Gwyneth Paltrow's Expensive Tears Bottled to Save World Economy

"Now you can't hate me because I'm stinking rich!" sobs mother of Apple.


EALTH-STRICKEN actress Gwyneth Paltrow, coming under heavy criticism recently for blog entries considered tone-deaf to the world economic crisis, broke down when an interviewer asked how she could casually suggest serving caviar or purchasing $1800 Hermès belts when most people could barely afford to make ends meet.

Sobbing wildly, the Tiffany-bejeweled Paltrow cried, "I don't hate you!! Why do you hate me?? All I want is for people to nourish their better selves!! Waaaaaaaa!!!!"

As Paltrow stomped her Manolo heels and wept, cameraman Bill Paxton noticed something unusual in the actress's tears.

"They sort of shimmered when they dropped, like when rain catches the sunlight," recalled Mr.

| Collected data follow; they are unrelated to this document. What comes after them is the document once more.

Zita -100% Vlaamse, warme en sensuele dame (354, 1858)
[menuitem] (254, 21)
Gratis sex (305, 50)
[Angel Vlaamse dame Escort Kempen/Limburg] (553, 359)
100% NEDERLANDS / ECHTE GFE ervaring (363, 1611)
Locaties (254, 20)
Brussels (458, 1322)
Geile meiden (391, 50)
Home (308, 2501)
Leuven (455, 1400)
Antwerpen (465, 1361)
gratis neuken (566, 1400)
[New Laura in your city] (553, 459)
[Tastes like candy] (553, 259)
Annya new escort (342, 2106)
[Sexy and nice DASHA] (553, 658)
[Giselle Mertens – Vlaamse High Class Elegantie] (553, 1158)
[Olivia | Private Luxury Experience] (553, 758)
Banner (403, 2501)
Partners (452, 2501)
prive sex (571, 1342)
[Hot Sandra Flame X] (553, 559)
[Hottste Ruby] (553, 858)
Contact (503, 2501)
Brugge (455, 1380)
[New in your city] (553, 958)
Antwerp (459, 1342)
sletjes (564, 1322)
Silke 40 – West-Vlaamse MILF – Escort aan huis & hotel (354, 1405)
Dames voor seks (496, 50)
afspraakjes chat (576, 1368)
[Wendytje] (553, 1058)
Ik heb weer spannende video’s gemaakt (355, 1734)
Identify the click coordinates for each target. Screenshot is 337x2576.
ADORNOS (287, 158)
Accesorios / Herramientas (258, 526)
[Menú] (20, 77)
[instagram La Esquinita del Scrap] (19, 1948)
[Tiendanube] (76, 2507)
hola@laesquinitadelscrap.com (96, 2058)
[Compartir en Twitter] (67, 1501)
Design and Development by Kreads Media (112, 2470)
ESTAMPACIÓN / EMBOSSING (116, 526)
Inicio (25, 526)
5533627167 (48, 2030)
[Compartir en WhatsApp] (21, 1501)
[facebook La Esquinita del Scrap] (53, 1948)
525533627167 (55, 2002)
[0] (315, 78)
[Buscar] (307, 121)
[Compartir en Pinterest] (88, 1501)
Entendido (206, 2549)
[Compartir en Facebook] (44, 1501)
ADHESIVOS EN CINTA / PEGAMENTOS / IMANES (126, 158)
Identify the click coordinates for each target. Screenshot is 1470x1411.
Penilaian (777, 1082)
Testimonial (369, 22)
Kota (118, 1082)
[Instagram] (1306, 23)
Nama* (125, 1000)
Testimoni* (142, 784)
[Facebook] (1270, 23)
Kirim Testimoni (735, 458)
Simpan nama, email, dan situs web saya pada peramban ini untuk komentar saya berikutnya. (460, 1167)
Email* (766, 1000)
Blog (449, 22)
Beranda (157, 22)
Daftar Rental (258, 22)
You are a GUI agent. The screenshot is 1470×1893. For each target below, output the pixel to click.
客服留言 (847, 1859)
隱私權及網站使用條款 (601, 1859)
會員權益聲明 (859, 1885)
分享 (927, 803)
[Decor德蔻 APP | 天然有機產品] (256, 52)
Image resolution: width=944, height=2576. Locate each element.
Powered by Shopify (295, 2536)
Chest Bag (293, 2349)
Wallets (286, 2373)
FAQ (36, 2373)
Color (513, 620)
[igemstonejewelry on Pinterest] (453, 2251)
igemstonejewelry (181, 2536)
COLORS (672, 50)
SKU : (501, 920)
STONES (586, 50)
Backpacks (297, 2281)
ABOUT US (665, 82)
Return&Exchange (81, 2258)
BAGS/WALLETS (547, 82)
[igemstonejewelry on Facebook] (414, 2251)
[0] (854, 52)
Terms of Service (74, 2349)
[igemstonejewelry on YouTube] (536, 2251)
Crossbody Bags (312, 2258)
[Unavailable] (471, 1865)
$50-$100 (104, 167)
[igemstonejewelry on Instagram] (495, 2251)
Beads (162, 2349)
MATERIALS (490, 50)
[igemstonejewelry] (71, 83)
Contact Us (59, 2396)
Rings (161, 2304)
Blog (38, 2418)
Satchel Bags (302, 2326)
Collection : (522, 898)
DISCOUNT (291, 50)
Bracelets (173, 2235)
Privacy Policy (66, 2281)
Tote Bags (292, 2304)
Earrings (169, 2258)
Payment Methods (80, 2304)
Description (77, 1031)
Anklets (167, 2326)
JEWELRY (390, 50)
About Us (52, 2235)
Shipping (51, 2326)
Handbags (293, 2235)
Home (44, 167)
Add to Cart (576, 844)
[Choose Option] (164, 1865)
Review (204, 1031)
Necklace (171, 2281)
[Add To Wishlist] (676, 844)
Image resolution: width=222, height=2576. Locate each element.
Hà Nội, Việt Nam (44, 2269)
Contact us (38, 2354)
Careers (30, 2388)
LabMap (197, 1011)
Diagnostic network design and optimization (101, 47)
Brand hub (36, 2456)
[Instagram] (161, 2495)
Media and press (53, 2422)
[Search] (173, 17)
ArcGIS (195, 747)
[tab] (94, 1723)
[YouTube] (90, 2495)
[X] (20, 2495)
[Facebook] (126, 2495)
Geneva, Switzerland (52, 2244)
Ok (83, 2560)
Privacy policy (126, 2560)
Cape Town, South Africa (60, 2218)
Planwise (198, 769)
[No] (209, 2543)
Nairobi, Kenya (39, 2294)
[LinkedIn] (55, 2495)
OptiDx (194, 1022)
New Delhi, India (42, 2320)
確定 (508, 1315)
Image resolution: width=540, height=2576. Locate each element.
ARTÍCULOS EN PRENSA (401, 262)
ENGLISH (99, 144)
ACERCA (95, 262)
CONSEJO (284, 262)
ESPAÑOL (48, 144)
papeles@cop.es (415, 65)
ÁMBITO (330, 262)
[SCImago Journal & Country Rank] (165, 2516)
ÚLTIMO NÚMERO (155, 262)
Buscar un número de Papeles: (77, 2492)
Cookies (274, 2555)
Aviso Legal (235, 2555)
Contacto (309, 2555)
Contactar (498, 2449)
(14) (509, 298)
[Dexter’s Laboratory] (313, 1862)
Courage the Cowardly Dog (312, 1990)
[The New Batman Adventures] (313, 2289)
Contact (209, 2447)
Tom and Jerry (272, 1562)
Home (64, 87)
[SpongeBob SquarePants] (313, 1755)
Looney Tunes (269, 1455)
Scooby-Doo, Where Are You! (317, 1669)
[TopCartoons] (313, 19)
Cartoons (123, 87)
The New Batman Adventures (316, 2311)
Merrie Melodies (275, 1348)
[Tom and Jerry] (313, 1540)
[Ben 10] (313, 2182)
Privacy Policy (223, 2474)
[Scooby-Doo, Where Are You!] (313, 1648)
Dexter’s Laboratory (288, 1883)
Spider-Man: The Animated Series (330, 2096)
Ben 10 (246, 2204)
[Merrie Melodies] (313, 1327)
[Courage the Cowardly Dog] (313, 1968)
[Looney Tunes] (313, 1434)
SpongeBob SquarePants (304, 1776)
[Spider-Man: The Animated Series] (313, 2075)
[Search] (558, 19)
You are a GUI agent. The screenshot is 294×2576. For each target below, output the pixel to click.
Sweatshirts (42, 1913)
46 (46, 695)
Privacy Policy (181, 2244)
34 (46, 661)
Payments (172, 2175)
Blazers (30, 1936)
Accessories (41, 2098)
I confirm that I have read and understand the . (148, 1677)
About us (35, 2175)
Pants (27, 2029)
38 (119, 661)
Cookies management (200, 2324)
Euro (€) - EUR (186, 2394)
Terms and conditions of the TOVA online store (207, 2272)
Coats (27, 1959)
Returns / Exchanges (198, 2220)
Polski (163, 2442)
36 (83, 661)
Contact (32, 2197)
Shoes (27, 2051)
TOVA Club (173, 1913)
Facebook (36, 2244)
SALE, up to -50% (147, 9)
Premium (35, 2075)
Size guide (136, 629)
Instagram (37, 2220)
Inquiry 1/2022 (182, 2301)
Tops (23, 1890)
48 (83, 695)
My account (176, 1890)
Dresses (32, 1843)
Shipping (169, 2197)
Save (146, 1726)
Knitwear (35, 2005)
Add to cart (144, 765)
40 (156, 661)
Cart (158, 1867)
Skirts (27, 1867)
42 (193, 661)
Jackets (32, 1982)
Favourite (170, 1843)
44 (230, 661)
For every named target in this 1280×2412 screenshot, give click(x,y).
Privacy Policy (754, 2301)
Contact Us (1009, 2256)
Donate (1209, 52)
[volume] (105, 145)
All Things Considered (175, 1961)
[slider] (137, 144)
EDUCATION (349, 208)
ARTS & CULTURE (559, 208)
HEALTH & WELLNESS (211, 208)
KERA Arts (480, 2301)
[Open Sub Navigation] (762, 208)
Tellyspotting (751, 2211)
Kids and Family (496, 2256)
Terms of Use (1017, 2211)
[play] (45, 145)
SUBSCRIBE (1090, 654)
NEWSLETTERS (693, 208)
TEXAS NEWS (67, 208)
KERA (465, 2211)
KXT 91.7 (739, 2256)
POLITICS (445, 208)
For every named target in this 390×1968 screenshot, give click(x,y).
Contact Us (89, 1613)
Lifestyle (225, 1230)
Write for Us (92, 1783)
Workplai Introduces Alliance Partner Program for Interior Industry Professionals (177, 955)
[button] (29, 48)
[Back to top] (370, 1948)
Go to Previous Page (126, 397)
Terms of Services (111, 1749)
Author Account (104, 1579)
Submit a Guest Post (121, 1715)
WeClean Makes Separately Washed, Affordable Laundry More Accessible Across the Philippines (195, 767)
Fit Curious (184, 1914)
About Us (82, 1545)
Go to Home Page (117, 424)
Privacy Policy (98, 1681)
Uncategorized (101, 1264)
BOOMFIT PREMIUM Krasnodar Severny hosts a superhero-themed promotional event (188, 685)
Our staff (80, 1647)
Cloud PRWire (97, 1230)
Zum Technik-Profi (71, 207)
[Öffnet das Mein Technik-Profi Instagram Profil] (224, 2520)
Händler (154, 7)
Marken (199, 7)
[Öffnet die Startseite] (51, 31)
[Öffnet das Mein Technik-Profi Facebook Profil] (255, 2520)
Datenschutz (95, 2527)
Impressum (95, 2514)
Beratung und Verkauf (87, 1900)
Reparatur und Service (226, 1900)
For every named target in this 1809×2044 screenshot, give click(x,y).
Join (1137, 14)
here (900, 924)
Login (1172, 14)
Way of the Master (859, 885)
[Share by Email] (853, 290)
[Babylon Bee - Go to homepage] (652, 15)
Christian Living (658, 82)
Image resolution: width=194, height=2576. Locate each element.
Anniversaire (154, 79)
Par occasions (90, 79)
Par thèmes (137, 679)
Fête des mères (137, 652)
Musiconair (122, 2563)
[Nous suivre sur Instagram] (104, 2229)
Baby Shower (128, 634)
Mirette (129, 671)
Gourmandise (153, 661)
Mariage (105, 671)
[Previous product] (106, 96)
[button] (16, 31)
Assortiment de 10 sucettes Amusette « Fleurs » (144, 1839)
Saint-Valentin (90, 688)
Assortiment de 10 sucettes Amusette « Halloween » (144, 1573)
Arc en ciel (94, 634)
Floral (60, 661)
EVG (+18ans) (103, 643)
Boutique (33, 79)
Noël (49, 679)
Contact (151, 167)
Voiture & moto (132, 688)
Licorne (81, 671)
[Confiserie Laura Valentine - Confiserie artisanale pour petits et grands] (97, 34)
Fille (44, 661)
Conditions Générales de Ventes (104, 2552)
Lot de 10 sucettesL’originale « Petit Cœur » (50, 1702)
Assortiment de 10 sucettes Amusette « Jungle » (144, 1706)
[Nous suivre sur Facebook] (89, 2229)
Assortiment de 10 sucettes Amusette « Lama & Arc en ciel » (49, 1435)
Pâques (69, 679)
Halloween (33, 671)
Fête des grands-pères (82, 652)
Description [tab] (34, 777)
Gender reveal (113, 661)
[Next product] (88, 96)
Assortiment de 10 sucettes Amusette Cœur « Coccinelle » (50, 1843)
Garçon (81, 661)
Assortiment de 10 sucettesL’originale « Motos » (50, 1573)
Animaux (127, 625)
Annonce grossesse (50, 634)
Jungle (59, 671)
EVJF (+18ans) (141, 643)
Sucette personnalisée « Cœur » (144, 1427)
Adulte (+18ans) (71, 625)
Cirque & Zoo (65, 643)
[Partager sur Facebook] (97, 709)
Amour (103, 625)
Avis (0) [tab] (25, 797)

Paxton. "I've never seen anything quite like it."

Continued Mr. Paxton, "Something told me to try to collect her tears, so while Ms. Paltrow was sobbing and turning beet red the way she does, I stuck my eyeglasses out and caught a couple of them on one of the lenses."

Noticing that the drops still shimmered, Mr. Paxton brought his glasses to a local jewelry store to have the tears analyzed.

"Appraised is more like it," chuckled the cameraman. "Those two little babies were diamonds, and weighed in at almost half a carat."

Ms. Paltrow's publicist, Marguerite LaPlage, announced upon the discovery that the actress "was of course delighted and overwhelmed to learn that her tears are expensive," and added that Ms. Paltrow "will be sure to cry the extra tears now, to help all the world be more wealthy. She wishes for us all to make her cry at every possible opportunity."

Later in the day, Ms. Paltrow herself read from a prepared statement:

"I am honored and humbled that my tears will effectively release African diamond-mine workers from their previously pathetic lives of drudgery and servitude. They are now completely free to do soul-nourishing things, like travel Spain in a Bentley with me and Mario Batali for PBS."